“La décision manque d’exemplarité pour le football français”, déplore Marseille


Jacques Cardoze, le directeur de la communication de l’OM, a réagi ce mercredi dans l’After Foot sur RMC aux décisions prises par la commission de discipline de la LFP après les incidents survenus lors de Nice-Marseille le 22 août. Il aurait aimé une victoire marseillaise sur tapis vert.

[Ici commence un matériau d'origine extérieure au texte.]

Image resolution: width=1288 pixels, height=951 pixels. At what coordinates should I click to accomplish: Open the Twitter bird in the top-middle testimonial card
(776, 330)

Marseille n’est pas totalement satisfait. Jacques Cardoze, le directeur de la communication de l’OM, a réagi ce mercredi soir dans l’After Foot sur RMC aux décisions prises par la commission de discipline de la Ligue après les incidents survenus lors de Nice-Marseille le 22 août dernier. Elle a annoncé que ce match serait rejoué sur terrain neutre et à huis clos. Elle a également infligé à Nice un retrait de deux points au classement, dont un avec sursis. Le défenseur de l’OM, Alvaro Gonzalez, qui avait pris part aux échauffourées en envoyant notamment un ballon en tribunes, a lui été suspendu pour deux matchs ferme, alors que Dimitri Payet a écopé d’une suspension d’un match avec sursis. Après avoir reçu des projectiles, le meneur de jeu avait renvoyé deux bouteilles dans la tribune des ultras niçois.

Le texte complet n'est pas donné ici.